Beijing: The ruling Communist government in China as well as the Chinese media have consistently claimed that China will not succumb to the pressures of the trade war started by the United States. However in reality, the factors that are considered to be the backbone of the Chinese economy are seen to have been majorly affected as a result of the trade war. The Chinese exports sector, which has a lion’s share in the growth of the Chinese economy has started feeling the heat and the National Bureau of Statistics of China has conceded that there is a sustained decline in the Chinese exports over the last three months.

On Friday, US President Donald Trump gave clear indications of imposing taxes on Chinese imports worth $200 billion. As per the close aides of President Trump, the preparations for this have already been completed and an announcement to that effect is expected next week. Trump had also warned that the US economy is much stronger and China cannot defeat the United States in the trade war.

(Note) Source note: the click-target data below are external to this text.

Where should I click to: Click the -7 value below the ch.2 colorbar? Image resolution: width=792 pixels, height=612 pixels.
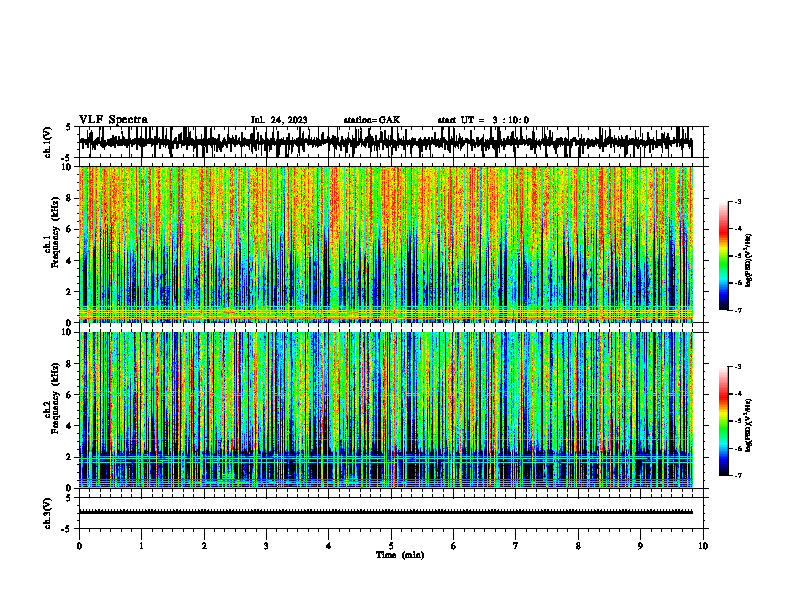(738, 476)
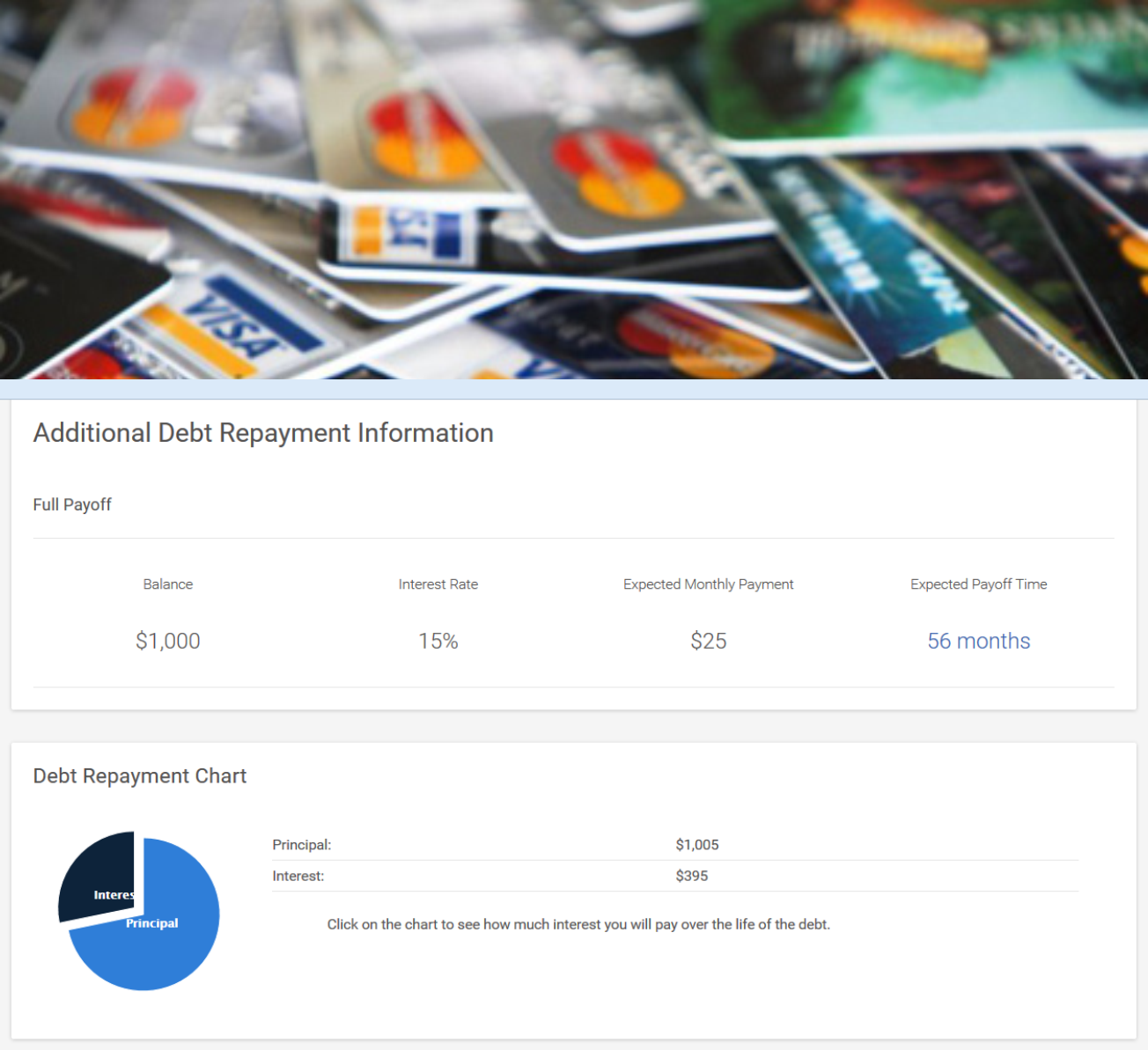Click the Expected Payoff Time column header
Image resolution: width=1148 pixels, height=1050 pixels.
(979, 584)
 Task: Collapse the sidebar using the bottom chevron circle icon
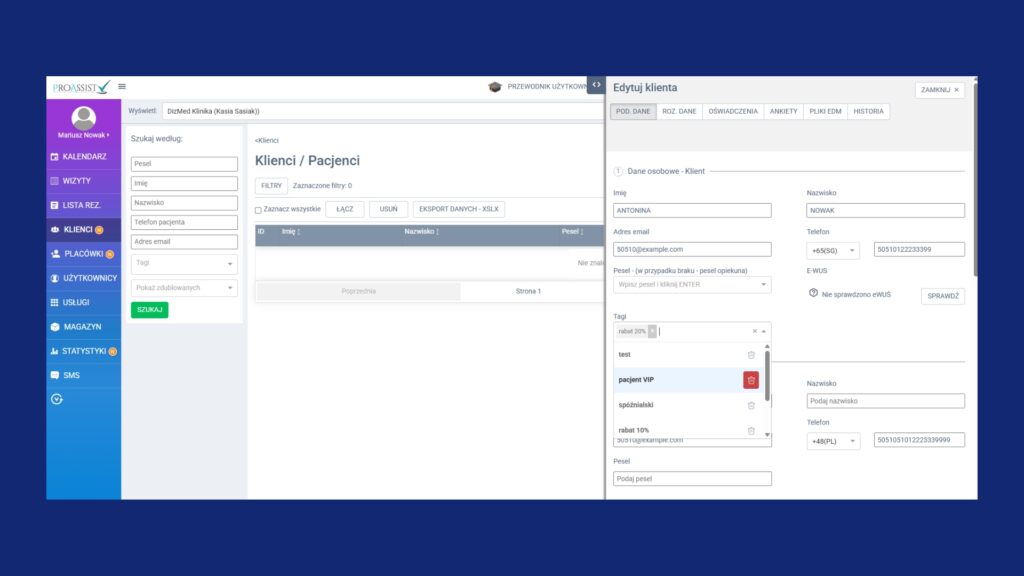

Against this backdrop, the information given by the National Bureau of Statistics endorses the claims and warnings issued by President Trump. As per the information given by the National Bureau of Statistics, the growth index for Chinese exports has declined for three successive months. The index known as the New Export Order Sub-index has declined by 0.4% bringing it down to 49.4% in the month of August.

The decline of New Export Order Sub-index below the 50% level is considered to be a recession in the sector, and as per the National Bureau of Statistics’ report the index has been below the 50% mark for three successive months. This is the first time in the last two years that the Chinese exports have declined for three successive months. The export sector had the maximum share in the prosperity of the Chinese economy in the last three decades and therefore a decline in exports is considered to be an omen of a new crisis.

The statistics published in the month of August showed a decline in the industrial production and investment. Whereas the growth rate of the Chinese economy for the April-June quarter as declared in July, was also lowered to 6.7%.